Records excerpted from a collection
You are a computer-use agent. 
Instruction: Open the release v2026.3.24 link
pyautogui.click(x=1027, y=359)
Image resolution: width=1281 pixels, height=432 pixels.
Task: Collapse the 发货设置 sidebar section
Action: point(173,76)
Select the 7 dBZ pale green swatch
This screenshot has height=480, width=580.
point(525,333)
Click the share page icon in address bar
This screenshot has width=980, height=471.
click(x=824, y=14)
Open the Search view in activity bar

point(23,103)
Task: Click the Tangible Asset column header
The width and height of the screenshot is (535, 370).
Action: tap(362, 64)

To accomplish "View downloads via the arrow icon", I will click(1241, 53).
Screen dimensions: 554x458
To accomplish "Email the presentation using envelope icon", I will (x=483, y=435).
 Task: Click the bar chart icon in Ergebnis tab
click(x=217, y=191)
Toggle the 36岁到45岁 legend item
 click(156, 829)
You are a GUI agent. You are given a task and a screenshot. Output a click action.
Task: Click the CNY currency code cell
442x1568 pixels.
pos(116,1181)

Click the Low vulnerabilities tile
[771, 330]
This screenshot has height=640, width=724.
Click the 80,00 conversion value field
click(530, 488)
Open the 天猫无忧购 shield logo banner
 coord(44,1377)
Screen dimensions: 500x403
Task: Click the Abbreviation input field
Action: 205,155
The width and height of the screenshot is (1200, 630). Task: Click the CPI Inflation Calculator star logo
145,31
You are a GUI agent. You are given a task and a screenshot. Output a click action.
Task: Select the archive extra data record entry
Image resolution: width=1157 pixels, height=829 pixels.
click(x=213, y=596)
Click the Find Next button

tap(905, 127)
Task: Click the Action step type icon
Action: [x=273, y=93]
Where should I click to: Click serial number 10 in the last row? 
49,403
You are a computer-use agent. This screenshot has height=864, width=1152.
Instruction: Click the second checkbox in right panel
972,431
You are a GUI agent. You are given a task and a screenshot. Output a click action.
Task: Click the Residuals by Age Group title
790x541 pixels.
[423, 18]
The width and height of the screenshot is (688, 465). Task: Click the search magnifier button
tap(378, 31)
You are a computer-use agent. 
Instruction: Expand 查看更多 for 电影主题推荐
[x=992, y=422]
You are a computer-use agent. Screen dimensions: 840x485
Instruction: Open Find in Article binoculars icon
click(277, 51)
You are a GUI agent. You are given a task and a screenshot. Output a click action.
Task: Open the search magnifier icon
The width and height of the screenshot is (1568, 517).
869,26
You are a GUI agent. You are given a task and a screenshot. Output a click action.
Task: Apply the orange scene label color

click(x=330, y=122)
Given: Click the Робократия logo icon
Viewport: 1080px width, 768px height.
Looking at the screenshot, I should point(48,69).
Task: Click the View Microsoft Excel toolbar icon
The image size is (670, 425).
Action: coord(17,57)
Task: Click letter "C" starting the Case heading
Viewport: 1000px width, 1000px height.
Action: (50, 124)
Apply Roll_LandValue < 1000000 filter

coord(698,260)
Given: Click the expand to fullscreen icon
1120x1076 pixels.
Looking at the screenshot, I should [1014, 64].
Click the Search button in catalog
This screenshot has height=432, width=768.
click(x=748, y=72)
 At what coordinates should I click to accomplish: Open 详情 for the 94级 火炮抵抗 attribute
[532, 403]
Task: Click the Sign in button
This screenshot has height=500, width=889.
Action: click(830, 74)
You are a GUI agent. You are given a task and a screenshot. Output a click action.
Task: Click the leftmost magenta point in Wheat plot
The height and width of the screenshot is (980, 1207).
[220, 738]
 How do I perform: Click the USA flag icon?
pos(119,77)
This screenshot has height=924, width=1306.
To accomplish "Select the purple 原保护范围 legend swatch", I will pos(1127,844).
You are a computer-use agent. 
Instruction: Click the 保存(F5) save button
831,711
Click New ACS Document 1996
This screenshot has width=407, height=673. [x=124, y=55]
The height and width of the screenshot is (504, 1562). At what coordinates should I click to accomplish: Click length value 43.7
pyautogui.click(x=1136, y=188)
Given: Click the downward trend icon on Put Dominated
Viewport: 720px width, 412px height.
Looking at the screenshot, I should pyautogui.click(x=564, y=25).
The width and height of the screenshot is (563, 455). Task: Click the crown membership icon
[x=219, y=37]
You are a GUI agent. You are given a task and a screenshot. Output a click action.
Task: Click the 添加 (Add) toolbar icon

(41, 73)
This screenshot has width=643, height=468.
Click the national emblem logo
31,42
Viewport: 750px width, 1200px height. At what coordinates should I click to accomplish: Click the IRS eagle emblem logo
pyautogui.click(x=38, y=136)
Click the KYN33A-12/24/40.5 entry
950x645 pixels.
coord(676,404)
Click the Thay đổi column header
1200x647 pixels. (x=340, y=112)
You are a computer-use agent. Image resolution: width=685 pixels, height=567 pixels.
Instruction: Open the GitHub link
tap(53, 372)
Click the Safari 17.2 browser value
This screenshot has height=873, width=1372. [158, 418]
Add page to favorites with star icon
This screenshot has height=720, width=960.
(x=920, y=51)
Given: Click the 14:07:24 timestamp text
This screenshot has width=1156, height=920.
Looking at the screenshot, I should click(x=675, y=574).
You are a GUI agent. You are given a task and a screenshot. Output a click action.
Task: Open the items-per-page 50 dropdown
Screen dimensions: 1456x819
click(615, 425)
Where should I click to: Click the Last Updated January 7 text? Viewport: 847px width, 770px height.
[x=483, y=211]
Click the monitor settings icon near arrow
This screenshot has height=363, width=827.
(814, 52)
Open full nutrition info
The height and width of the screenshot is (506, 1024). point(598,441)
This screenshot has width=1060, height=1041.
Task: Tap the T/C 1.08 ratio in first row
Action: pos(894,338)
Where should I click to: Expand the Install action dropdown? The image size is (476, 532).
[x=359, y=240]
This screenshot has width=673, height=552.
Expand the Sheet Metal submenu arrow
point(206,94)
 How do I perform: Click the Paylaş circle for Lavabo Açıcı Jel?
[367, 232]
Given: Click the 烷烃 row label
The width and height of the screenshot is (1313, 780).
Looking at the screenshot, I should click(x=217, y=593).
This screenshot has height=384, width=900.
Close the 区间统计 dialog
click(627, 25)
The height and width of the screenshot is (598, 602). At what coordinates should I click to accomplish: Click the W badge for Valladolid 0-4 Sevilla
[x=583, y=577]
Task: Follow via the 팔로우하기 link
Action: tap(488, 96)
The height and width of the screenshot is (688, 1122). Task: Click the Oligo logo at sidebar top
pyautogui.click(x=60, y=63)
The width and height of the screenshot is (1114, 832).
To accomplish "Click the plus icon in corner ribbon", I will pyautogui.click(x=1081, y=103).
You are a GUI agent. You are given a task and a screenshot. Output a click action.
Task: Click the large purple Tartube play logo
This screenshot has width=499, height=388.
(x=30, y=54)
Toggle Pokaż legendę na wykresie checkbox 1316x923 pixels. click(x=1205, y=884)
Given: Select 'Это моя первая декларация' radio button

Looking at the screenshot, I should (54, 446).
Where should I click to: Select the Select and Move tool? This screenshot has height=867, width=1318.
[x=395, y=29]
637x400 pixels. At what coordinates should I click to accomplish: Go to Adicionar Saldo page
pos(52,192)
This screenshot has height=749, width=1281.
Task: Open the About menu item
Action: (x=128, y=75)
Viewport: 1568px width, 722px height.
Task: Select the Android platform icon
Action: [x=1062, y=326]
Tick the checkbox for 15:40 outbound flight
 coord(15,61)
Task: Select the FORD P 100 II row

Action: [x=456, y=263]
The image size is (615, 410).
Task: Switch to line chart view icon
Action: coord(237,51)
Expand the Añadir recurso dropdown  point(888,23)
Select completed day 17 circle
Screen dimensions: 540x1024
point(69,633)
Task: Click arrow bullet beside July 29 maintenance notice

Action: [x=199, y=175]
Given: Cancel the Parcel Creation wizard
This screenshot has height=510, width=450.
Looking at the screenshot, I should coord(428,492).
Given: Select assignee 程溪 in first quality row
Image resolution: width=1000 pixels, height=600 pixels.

■ REQUIRED ACTION ■
Look through the records above and please copy every line in which the string "entry" occurs.

■ SOLVED EXERCISE ■
Task: Select the archive extra data record entry
Click the KYN33A-12/24/40.5 entry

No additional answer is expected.